The IMF imposes surcharges on high levels of credit to discourage unduly large use of credit, and on Supplemental Reserve Facility (SRF) loans according to the length of time credit is outstanding. Income from surcharges, which is not taken into account in determining the annual net income target, is also added to the IMF's reserves.
Three additional features to this cost-plus approach have been added over the years to handle specific aspects of the IMF's finances.
First, in 1986, a "burden-sharing" mechanism was introduced so that any loss of income by the IMF because of overdue obligations is spread equally among creditor and debtor members. Under this mechanism, the interest rates charged to borrowers and paid to creditors are increased and lowered, respectively. Amounts collected in this way are refunded when overdue interest charges are settled. Additional adjustments to the basic rates of interest charged and paid generate resources for a SCA-1, established specifically to protect the IMF against the risk of loss of principal resulting from arrears. The average adjustment in FY 2003 was on the order of 1/10th of one percent.
Second, since 1999, as part of the IMF's contribution to funding concessional assistance to its poorest members—low-interest PRGF loans and HIPC grants for debt relief—the IMF has absorbed the cost of administering these operations. These administrative costs are instead paid out of surcharge income. As a result, reserves deriving from surcharges increase at a somewhat slower pace than otherwise. The IMF's Executive Board adopted this approach because contributions to the PRGF-HIPC Trust from members fell short of expectations and will review the mechanism in FY 2004.
Third, in 1999-2000, the IMF conducted off-market transactions in gold in order to generate resources that could be used to finance HIPC debt-relief operations. (See News Brief No. 00/21). Gold was accepted as payment for some members' obligations to the IMF. The result of receiving gold, which is not used in IMF lending, rather than currency, was that creditors' positions remained higher than they otherwise would have been. Consequently, the IMF's interest expenses paid to creditors did not decline. To prevent a rise in the interest charged to borrowers, the IMF Executive Board agreed to lower the target for net income to reflect the financial impact of these transactions and the amounts involved are generated under the burden-sharing mechanism described above.

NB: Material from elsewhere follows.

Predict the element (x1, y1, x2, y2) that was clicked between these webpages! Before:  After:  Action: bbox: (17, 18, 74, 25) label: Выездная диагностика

The IMF's reserves (or precautionary balances) consist of the General and Special Reserves and the SCA-1. The net income and income from surcharges are placed to the General and Special Reserves, which totaled SDR 4.3 billion as of April 30, 2003.

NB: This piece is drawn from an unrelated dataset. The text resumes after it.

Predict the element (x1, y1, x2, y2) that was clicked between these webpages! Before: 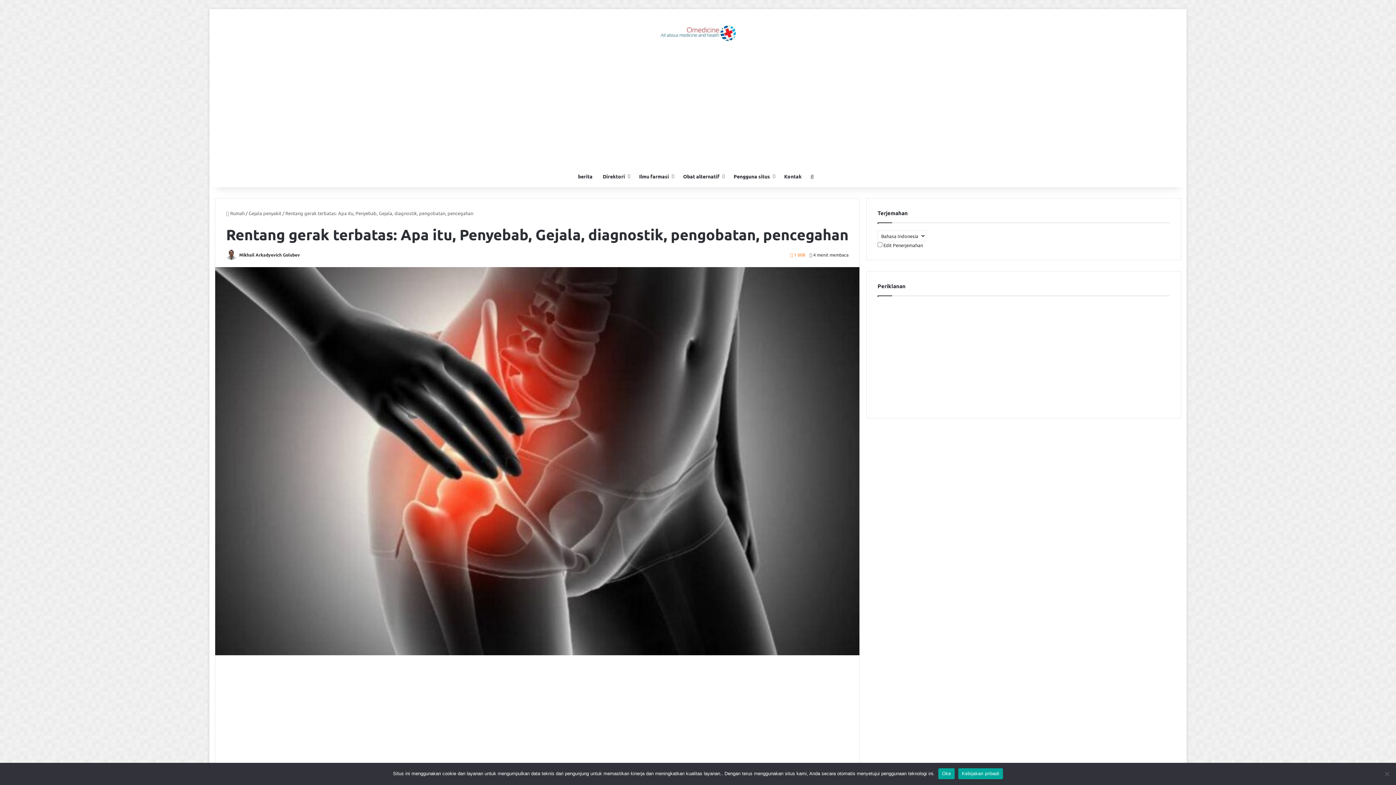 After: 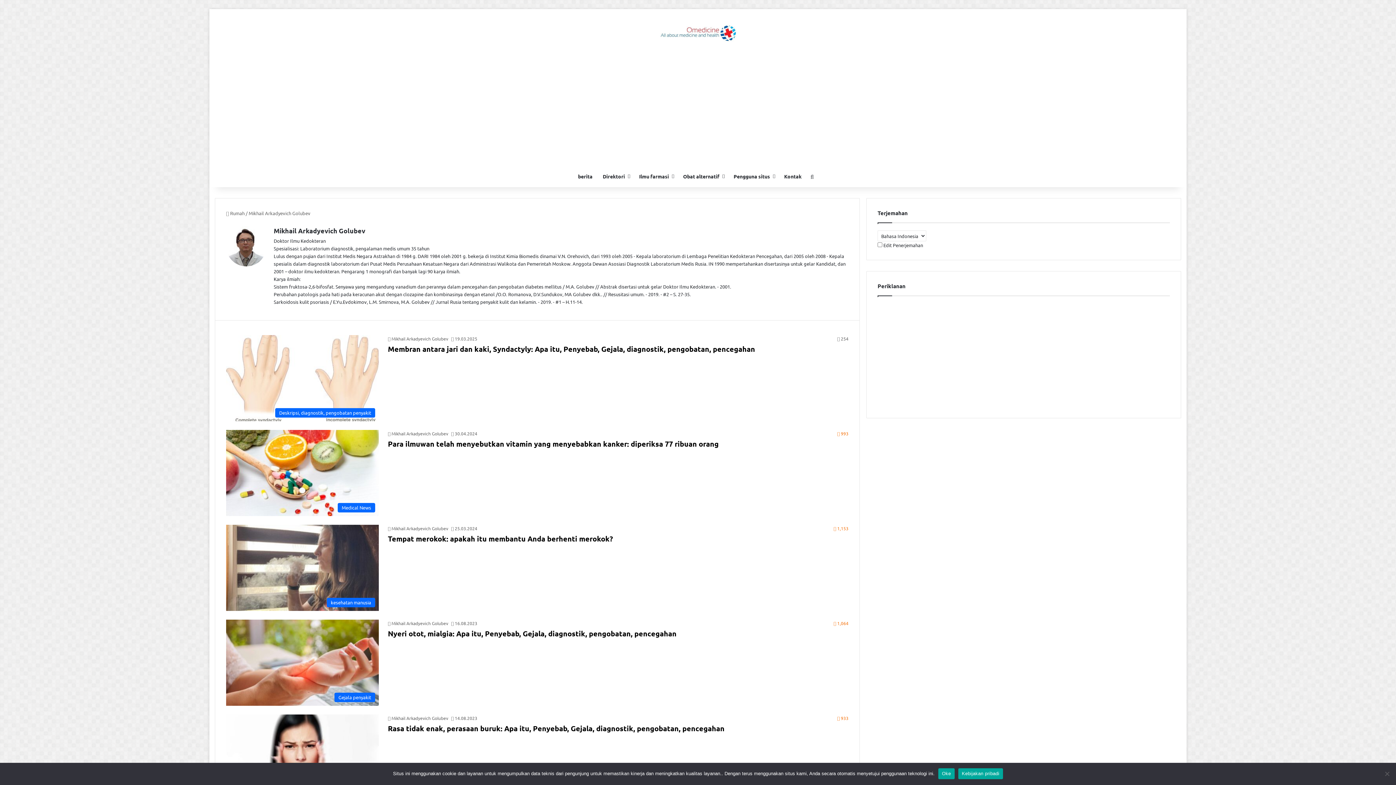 Action: bbox: (239, 251, 300, 257) label: Mikhail Arkadyevich GolubevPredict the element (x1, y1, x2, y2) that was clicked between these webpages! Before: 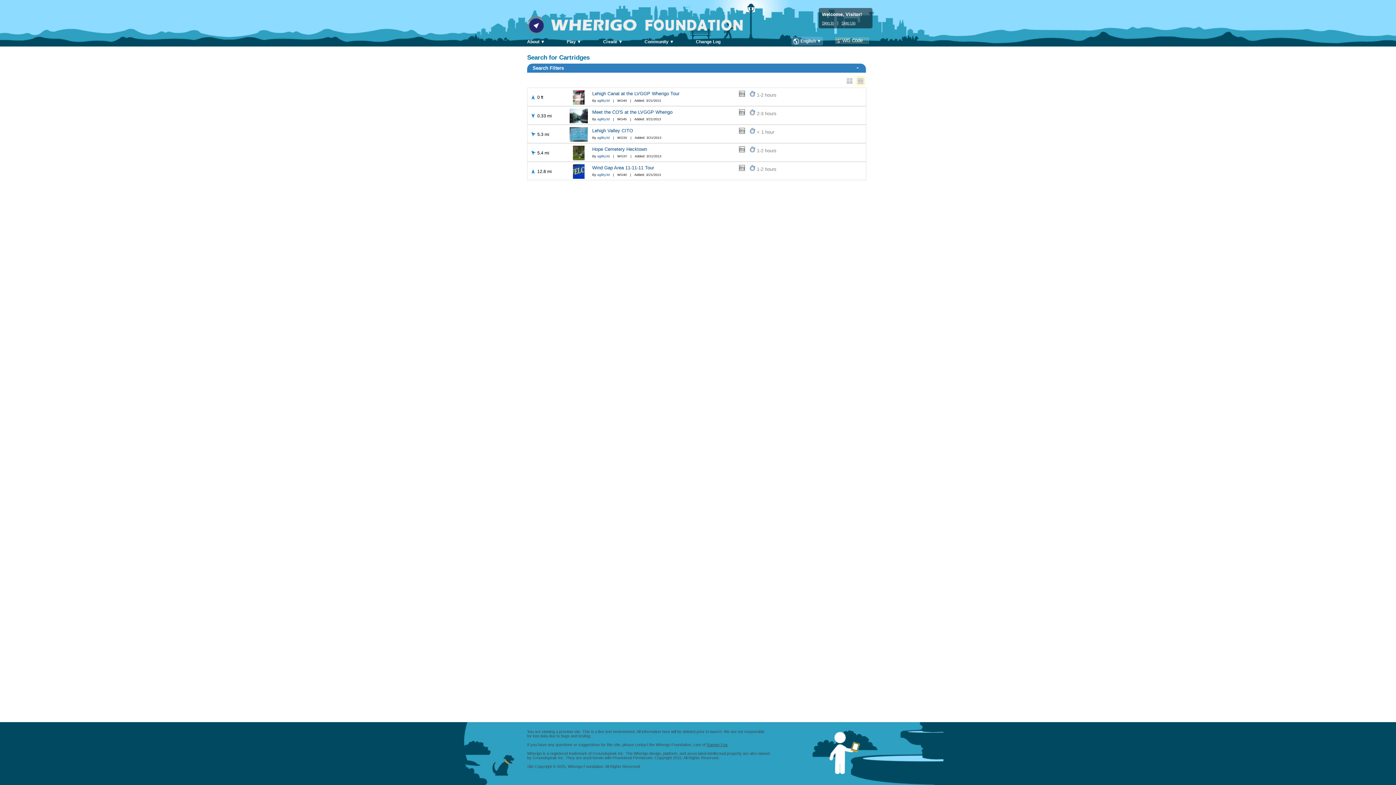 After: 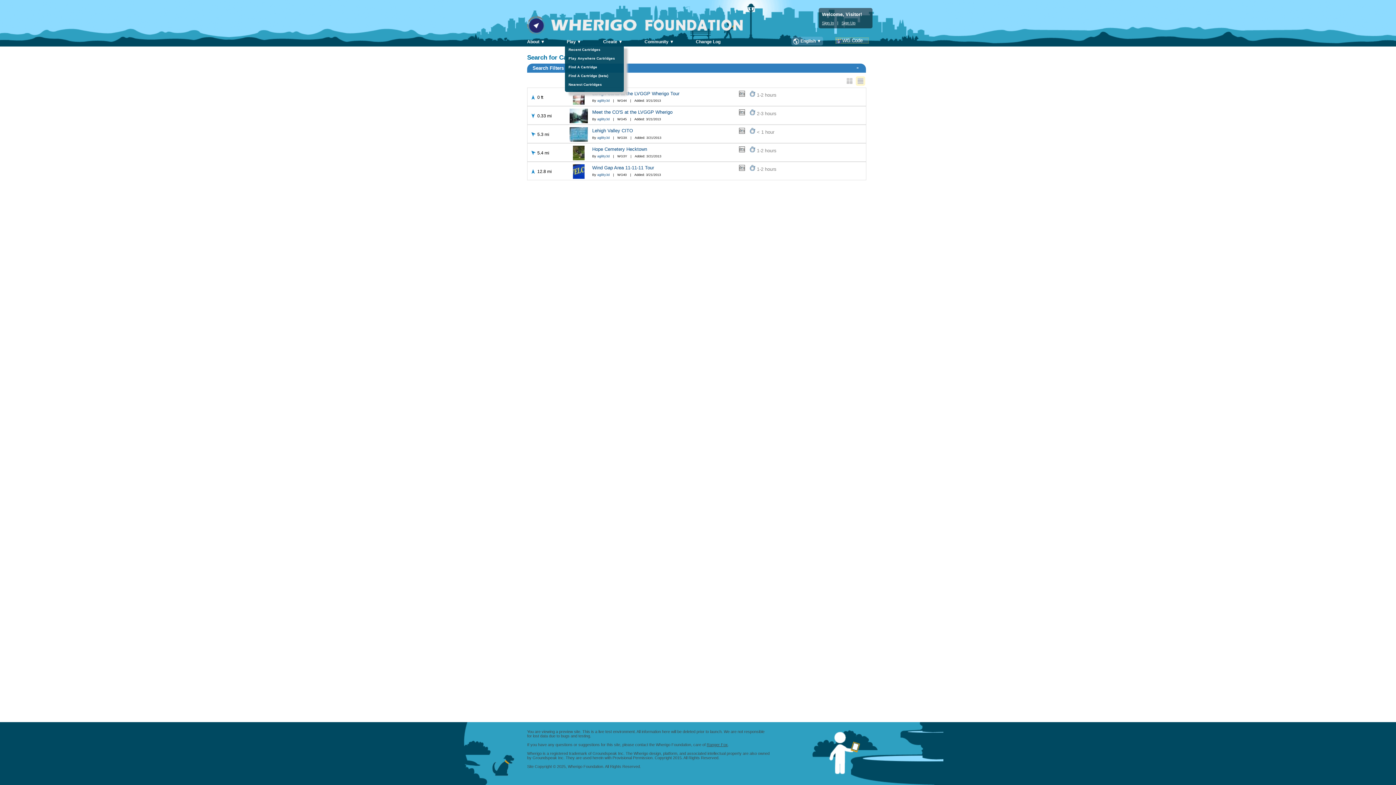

Resources in the SCA-1 are refundable after all arrears have been cleared but can be refunded earlier by a decision by the IMF. As of April 30, 2003, the balance in the SCA-1 amounted to SDR 1.4 billion, compared to overdue principal of SDR 0.7 billion.

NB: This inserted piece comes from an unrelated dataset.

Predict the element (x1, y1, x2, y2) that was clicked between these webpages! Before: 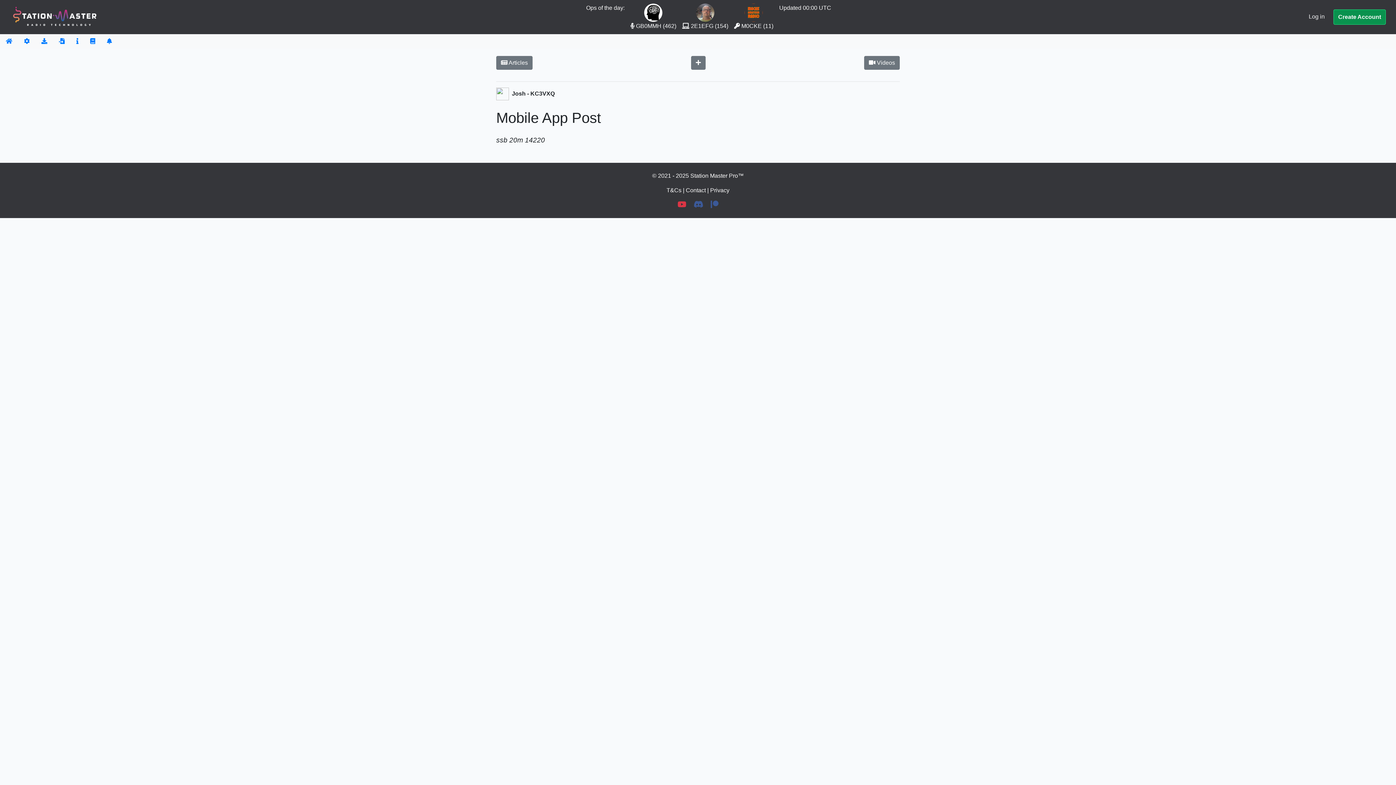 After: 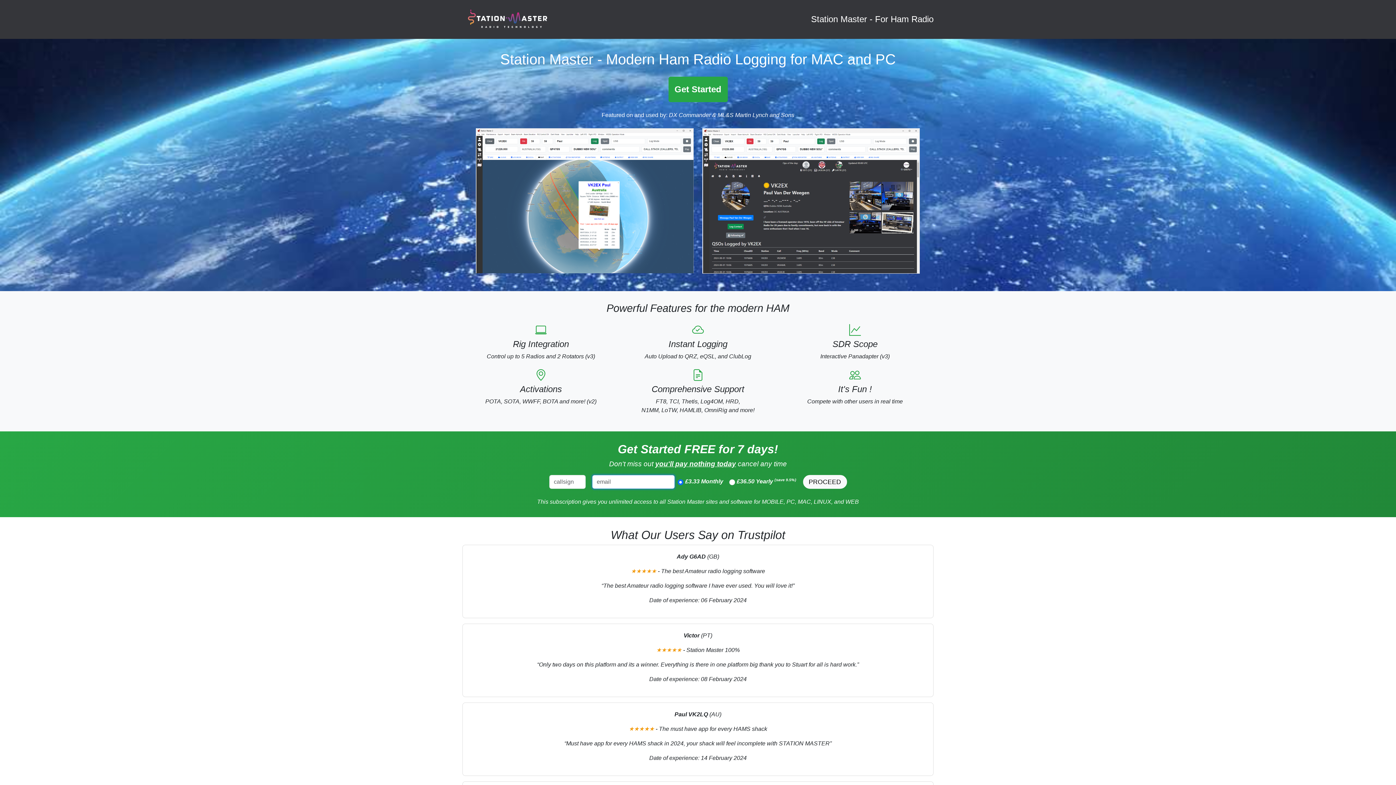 Action: bbox: (1333, 9, 1386, 24) label: Create Account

Reserves provide the IMF with protection against financial risks, including income losses and losses of a capital nature, while the SCA-1 affords an additional layer of protection against the adverse financial consequences of protracted arrears. As a general policy, the IMF Executive Board keeps the pace of accumulation of the Fund's reserves under close review. In November 2002, the Executive Board agreed to build up the precautionary balances with the aim of doubling them and endorsed the present system of accumulation as appropriate.